The industrial purification of recombinant insulin is usually performed in a complex multistep process involving several subsequent chromatography steps, such as adsorption chromatography, ion exchange chromatography and reversed phase chromatography (RPC). The requirements on purity of the final product are high and it must e.g. contain <2% insulin-like polypeptides, <2% desamidoinsulin and <10 ppm immunogenic polypeptides (1). RPC is often used as the final polishing step and can provide a high purity insulin (2-6). The use of flammable solvents and in many cases highly toxic solvents such as acetonitrile in the RPC step is however a general issue and it would be advantageous if solvent-free methods could be used to a higher extent. There is also a general need for improving the efficiency of insulin processes.

Outline

The present study concerns an evaluation of a new cation exchanger for further purification of insulin previously purified on a conventional SP Sepharose FF column (GE Healthcare Bio-Sciences AB, Sweden). The new cation exchanger is based on highly crosslinked agarose beads of 50 micrometer average diameter, onto which a sulfonate- and pyrrolidone-functional copolymer has been tethered by grafting, producing a strong cation exchanger with an ionic capacity of 37‐63 micromol H+/ml. Similar constructions, including methods of manufacturing, are described in (7).

The insulin preparation has been purified by bind-elute chromatography on columns packed with the new cation exchanger and the purity of the main peak has been assessed by RPC-HPLC. A comparative experiment with a conventional sulphopropyl cation exchanger (Capto SP ImpRes) has been made.

Materials

Cation exchange


Stock solution: 100 mM Acetate buffer, pH 4 (2.178 g Na acetate 3.H2O + 4.804 ml acetic acid dissolved in 1L MQ water).

Buffer A: 47.5% Ethanol in 50 mM Na acetate pH 4 prepared from 525 ml stock solution +475 ml ethanol.
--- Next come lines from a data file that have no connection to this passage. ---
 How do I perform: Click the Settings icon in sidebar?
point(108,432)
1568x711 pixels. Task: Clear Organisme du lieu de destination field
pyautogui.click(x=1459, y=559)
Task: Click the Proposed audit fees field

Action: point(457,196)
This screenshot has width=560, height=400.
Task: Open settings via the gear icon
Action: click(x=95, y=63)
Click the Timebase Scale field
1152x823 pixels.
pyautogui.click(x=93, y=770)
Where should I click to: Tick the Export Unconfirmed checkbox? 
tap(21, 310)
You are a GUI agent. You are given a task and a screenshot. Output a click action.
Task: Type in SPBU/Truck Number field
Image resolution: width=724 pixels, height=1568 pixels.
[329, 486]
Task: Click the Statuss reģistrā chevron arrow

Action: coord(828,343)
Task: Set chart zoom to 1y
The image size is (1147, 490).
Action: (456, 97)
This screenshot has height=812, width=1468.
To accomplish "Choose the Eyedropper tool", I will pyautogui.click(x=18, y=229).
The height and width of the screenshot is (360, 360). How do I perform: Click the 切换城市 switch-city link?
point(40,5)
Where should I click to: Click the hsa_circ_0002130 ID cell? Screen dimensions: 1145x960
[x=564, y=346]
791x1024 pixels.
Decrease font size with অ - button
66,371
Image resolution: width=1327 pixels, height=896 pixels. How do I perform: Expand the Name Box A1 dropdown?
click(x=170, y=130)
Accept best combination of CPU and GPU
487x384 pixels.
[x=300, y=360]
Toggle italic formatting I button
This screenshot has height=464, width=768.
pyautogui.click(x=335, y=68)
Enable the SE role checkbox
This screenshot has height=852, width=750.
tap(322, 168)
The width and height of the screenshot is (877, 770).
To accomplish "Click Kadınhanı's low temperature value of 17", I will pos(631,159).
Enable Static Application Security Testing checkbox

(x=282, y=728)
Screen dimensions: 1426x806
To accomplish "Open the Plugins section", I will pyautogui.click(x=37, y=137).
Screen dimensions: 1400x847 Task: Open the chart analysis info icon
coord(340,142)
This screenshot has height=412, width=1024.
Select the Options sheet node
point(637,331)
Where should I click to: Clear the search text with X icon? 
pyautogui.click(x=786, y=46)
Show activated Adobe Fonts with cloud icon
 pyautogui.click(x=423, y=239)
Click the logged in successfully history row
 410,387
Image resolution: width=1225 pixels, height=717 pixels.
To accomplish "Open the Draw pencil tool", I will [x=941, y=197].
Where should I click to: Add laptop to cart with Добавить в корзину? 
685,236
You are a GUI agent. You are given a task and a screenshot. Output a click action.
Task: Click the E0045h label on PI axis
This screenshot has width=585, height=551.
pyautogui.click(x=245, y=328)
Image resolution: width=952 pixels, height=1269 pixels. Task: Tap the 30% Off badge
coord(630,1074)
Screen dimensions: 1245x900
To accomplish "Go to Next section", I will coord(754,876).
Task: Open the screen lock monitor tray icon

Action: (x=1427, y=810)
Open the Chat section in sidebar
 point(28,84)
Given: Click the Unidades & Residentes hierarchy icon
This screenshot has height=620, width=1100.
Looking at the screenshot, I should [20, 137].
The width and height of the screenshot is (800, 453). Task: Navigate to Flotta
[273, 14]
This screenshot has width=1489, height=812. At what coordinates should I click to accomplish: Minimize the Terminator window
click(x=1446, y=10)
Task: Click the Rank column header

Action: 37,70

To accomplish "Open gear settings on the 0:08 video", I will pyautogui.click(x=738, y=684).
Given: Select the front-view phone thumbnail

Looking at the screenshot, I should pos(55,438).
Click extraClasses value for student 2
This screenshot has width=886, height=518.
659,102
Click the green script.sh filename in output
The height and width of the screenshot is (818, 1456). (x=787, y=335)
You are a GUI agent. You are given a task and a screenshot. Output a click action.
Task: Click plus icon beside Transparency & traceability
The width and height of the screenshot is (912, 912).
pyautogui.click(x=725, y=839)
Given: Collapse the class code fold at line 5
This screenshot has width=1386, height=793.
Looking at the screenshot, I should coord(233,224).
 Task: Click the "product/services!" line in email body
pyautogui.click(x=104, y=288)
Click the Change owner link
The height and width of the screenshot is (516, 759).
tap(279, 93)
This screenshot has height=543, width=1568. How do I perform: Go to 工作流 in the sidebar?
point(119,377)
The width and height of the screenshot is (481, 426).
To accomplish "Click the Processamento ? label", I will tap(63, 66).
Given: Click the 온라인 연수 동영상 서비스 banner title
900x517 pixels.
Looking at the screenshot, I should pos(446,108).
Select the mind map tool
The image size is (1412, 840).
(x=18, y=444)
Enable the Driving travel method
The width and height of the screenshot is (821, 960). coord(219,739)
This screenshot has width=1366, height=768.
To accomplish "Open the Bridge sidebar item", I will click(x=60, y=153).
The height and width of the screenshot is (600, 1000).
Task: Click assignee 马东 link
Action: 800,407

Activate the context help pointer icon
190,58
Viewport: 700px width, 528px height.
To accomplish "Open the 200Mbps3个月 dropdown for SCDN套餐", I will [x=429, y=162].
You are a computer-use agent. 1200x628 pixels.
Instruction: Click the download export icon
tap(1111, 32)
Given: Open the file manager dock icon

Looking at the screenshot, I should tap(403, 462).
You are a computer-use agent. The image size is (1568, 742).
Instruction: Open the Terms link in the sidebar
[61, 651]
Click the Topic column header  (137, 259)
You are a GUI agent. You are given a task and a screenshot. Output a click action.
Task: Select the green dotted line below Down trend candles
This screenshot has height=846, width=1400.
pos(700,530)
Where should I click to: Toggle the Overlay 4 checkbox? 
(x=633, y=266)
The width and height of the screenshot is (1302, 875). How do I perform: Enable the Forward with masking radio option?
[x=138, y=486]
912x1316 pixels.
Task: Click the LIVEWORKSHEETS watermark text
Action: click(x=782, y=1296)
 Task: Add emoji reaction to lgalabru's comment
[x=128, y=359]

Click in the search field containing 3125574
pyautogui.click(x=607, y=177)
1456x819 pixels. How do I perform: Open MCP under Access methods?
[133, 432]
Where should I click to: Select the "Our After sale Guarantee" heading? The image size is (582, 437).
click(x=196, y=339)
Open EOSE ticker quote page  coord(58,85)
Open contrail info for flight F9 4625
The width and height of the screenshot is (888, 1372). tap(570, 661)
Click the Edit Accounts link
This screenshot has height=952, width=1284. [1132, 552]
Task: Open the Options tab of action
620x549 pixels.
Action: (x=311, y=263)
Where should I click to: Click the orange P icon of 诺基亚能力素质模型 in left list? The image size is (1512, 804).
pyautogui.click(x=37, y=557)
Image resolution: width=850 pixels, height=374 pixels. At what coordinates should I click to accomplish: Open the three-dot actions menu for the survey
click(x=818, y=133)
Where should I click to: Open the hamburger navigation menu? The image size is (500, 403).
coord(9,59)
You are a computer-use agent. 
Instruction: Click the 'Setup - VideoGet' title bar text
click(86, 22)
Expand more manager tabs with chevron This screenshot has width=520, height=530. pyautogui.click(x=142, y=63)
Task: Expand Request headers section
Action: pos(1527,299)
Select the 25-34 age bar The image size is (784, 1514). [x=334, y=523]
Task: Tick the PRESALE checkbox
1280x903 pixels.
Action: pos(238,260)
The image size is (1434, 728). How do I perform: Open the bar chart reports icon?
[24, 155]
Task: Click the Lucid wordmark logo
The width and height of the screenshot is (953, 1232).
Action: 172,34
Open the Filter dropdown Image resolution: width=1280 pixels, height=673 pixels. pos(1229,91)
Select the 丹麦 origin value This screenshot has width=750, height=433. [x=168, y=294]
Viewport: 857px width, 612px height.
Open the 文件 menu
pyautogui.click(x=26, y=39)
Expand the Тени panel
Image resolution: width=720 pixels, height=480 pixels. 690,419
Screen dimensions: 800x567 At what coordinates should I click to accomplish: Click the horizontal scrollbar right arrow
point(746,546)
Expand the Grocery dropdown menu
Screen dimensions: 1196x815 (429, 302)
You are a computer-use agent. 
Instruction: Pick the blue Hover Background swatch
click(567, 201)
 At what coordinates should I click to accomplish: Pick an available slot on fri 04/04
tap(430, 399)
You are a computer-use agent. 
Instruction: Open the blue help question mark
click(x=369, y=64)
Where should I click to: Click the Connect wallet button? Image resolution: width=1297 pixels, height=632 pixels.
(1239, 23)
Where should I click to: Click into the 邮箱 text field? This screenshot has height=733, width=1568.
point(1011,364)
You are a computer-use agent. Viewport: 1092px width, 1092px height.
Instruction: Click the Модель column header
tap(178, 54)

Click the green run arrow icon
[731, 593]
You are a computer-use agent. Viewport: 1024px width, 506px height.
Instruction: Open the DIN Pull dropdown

Buffer B: 47.5% Ethanol in 50 mM Na acetate pH 4 + 0.5 M NaCl prepared from 300 ml buffer A +8.76 g NaCl (Merck).

Column: A Tricorn 5/50 (GE Healthcare Bio-Sciences AB) column packed with the new cation exchanger. Sample: Partially purified insulin, derived as the main peak from a previous SP Sepharose FF column . 4 mg was dispersed in 400 microliters buffer A and 10 microliters HAc was added to solubilize. Conc = 10 mg/ml
Äkta avant 25 chromatography system

RPC analysis
Äkte Explorer chromatography system
Column: Kromasil 100-3.5 C4 4.6x150mm (3.5 µm, 4.6 x 150 mm) Phosphate/perchlorate pH 2.5 buffer system used containing ACN as: Buffer A: Phosphate/perchlorate pH 2.5/CAN 70/30 % (v/v)

Buffer B: Phosphate/perchlorate pH 2.5/CAN 50/50 % (v/v)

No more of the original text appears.